[Saved entries]

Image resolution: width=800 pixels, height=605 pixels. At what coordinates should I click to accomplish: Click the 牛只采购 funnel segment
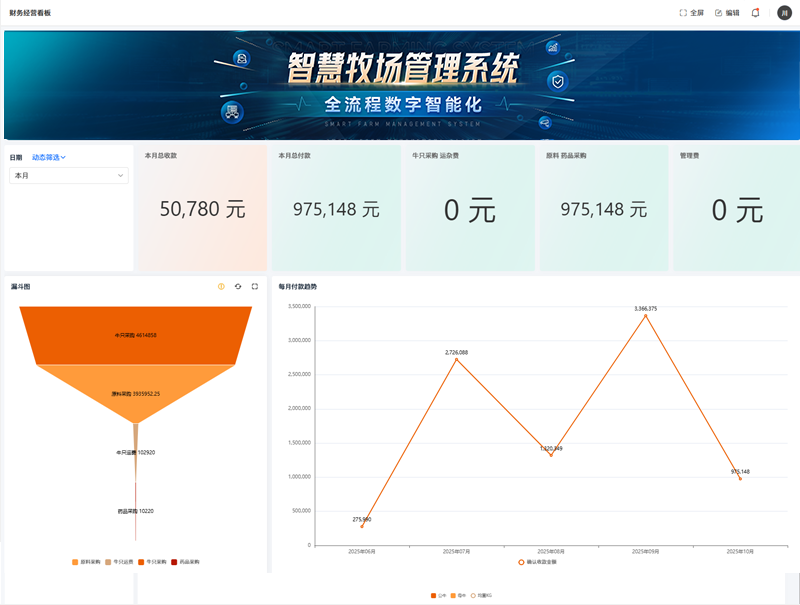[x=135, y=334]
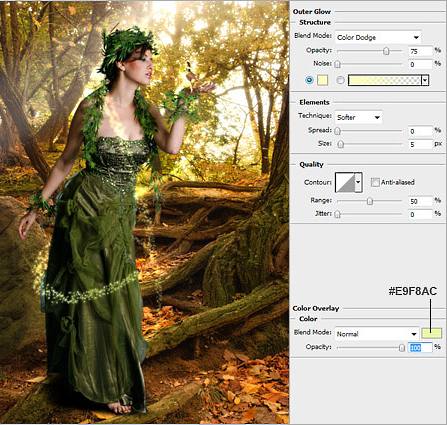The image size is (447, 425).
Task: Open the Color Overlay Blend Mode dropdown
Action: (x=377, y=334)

--

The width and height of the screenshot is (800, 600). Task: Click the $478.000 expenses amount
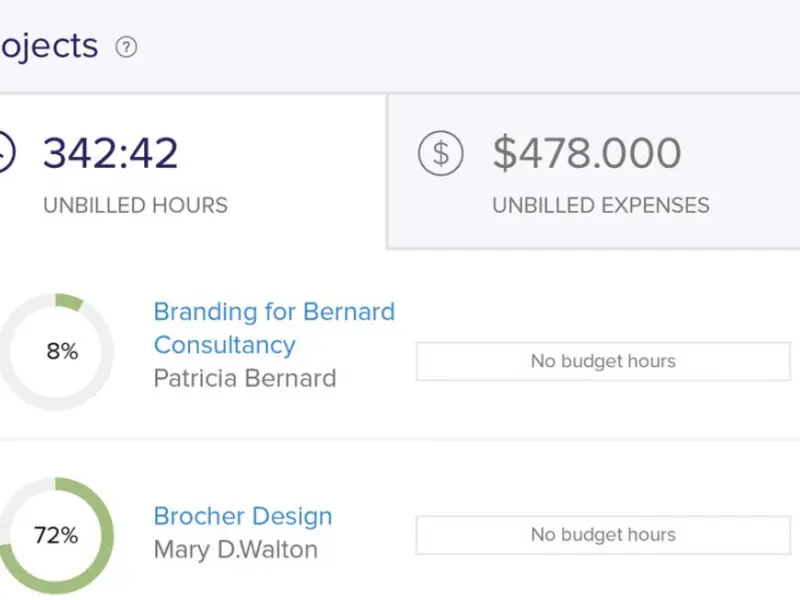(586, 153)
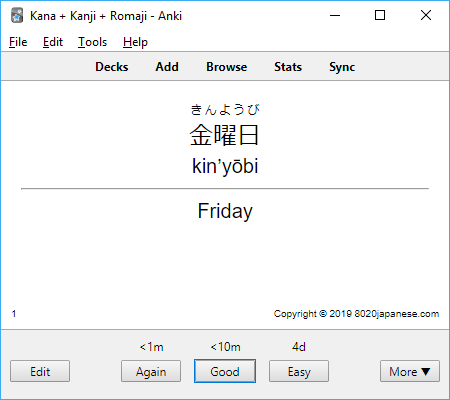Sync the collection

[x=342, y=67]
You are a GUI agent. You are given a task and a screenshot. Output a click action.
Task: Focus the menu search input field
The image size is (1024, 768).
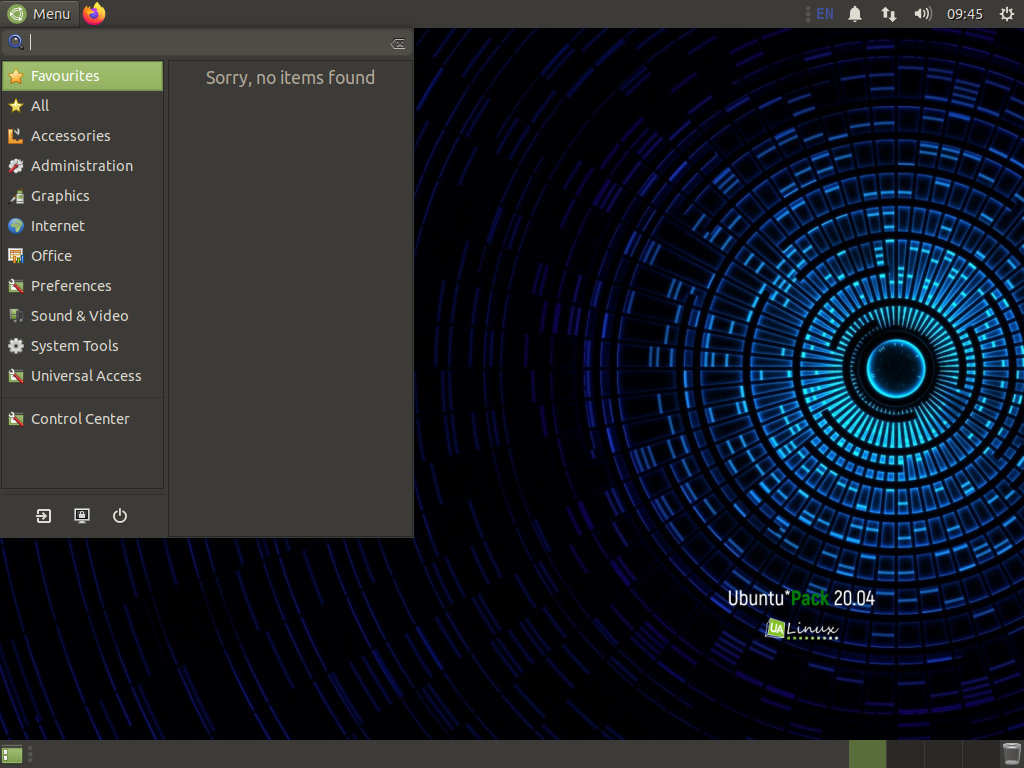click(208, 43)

* * *

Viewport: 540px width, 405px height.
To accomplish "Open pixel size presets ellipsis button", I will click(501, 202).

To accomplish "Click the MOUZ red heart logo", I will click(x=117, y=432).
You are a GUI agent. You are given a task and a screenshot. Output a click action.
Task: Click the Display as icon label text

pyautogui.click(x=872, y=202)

**INSTRUCTIONS FOR THE TASK:**
Every line that holds the string "will" must be copied from the records above.

**ANSWER SECTION:**
To accomplish "Open pixel size presets ellipsis button", I will click(501, 202).
To accomplish "Click the MOUZ red heart logo", I will click(x=117, y=432).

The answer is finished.